Skip to content

[RFC] Field Statistics #10614

@paulstn

Description

@paulstn

Field Statistics in Explore

Background

The Field Statistics feature is a new addition to OpenSearchDashboards' Explore plugin that provides users with comprehensive statistical information about fields in their indices. This feature addresses the need for users to quickly understand the composition and distribution of their data without writing complex queries.

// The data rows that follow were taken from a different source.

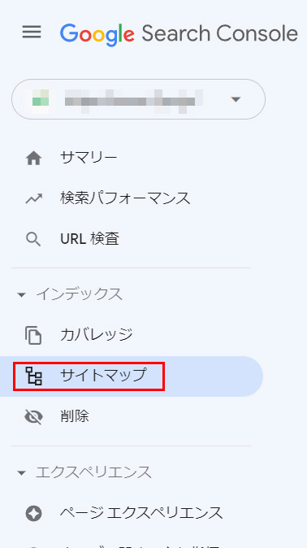The image size is (307, 548).
Task: Click the pages icon beside カバレッジ
Action: 33,335
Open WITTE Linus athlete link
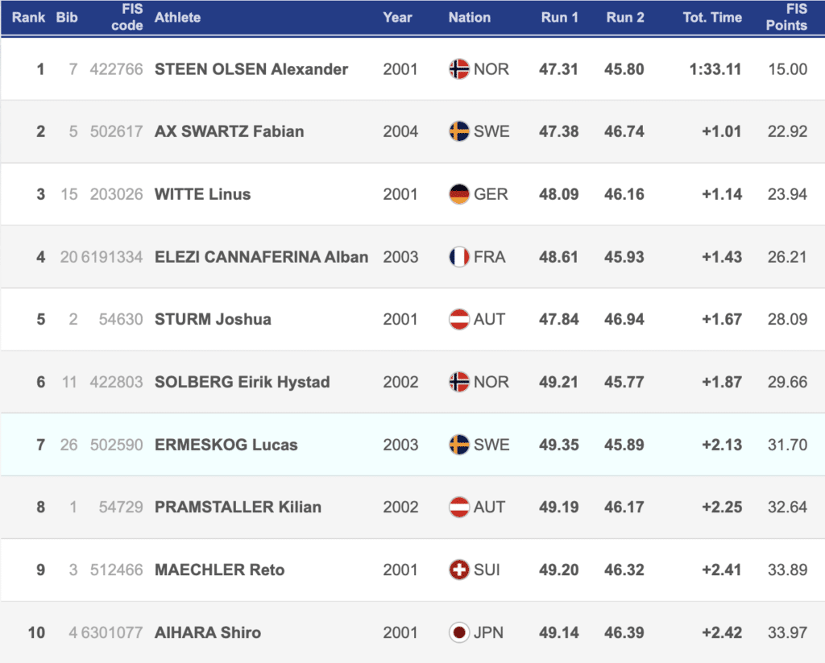The width and height of the screenshot is (825, 663). [202, 194]
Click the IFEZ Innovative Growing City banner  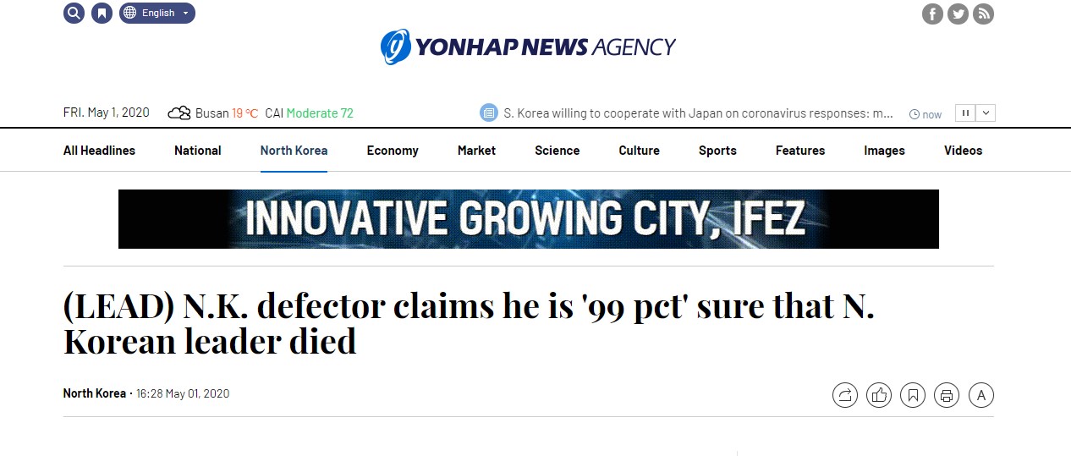click(x=528, y=219)
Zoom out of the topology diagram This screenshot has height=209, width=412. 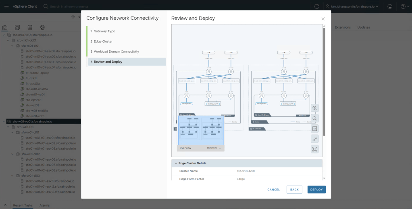(x=315, y=118)
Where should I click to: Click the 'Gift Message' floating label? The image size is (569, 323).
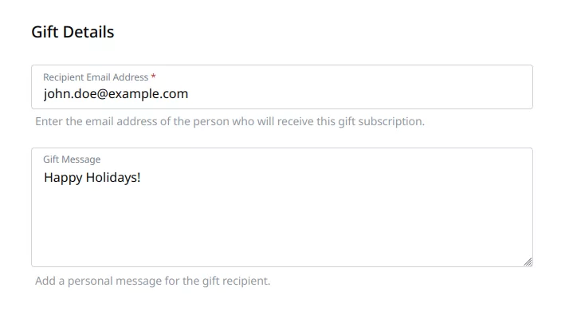click(72, 160)
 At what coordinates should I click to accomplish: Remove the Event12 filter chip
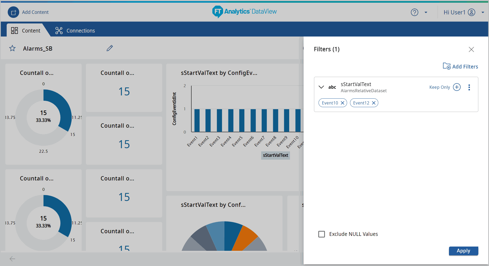tap(373, 103)
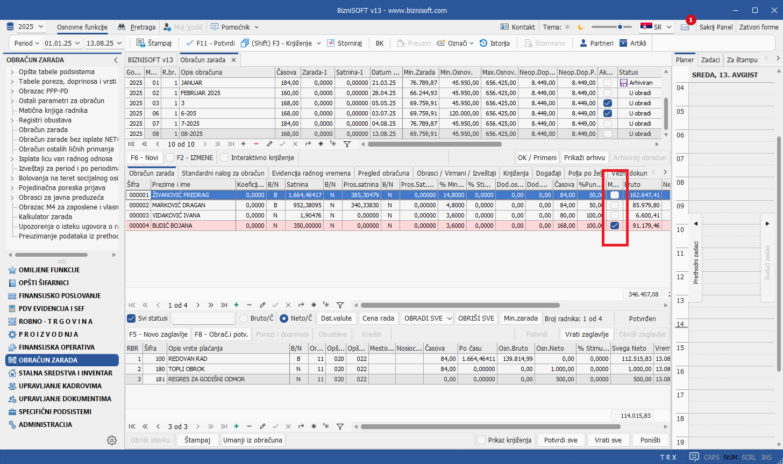
Task: Toggle the Interaktivno knjiženje checkbox
Action: point(224,158)
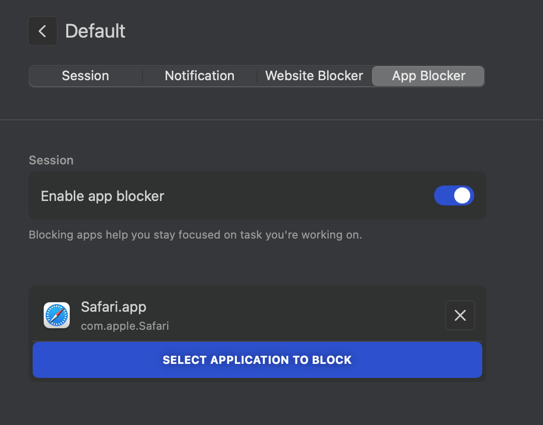Click divider between Session and Notification tabs
Image resolution: width=543 pixels, height=425 pixels.
pos(143,76)
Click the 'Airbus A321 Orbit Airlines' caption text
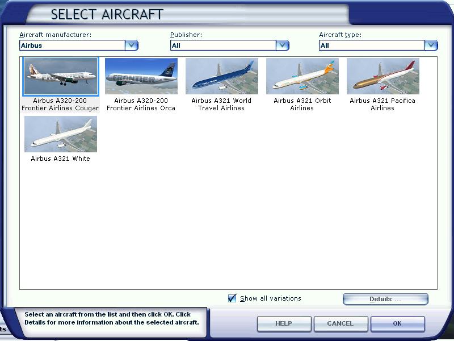454x341 pixels. (302, 105)
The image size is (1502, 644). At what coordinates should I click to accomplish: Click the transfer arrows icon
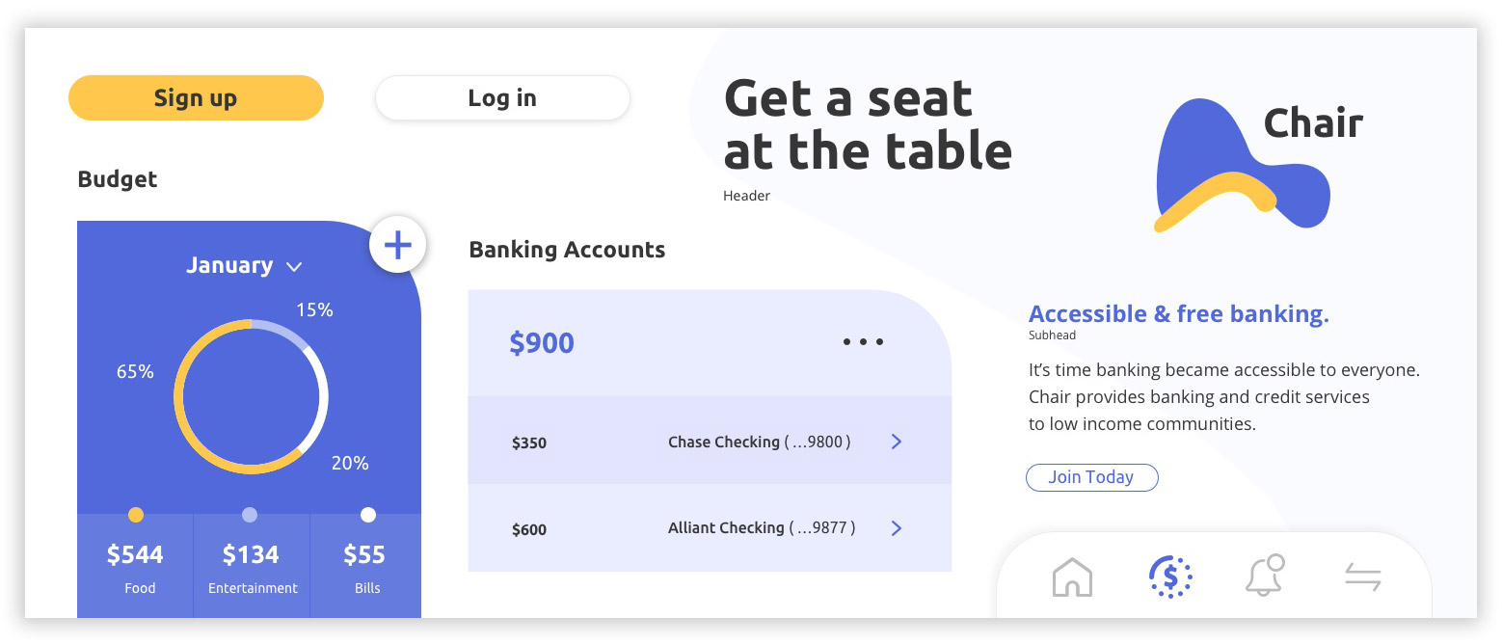pos(1362,577)
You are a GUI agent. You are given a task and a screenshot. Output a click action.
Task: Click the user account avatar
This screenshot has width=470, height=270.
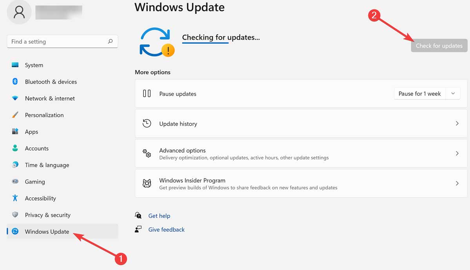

The feature will be implemented as a new tab in the Explore interface, similar to the existing Logs, Patterns, and Visualization tabs. It will display a table showing field names, document counts, distinct value counts, and additional type-specific statistics in an expandable row format.

Overview

Component Structure

src/plugins/explore/public/components/
├── tabs/
│   └── field_stats_tab.tsx              # Main tab component
└── field_stats/
    ├── field_stats_container.tsx        # Data fetching and state management
    ├── field_stats_table.tsx            # Table component with column definitions
    ├── field_stats_row_details.tsx      # Expandable row details
    ├── field_stats_queries.ts           # PPL query generation functions
    ├── field_stats_types.ts             # TypeScript interfaces and types
    └── detail_sections/
        ├── top_values_section.tsx       # Top values detail component
        ├── numeric_summary_section.tsx  # Numeric statistics component
        └── date_range_section.tsx       # Date range detail component

Tab Registration

The Field Stats tab will be registered in register_tabs.ts:

tabRegistry.registerTab({
  id: EXPLORE_FIELD_STATS_TAB_ID,
  label: 'Field Stats',
  flavor: [ExploreFlavor.Logs, ExploreFlavor.Metrics],
  order: 25, // After Visualization tab
  supportedLanguages: [EXPLORE_DEFAULT_LANGUAGE],
  component: FieldStatsTab,
});

PPL Query Design

Field Statistics Query Strategy

When the tab is opened, we don't need a query to find all of the fields. Instead, we'll use the existing Redux selector selectDataset to get the current index pattern and then use getIndexPatternFieldList to get all fields.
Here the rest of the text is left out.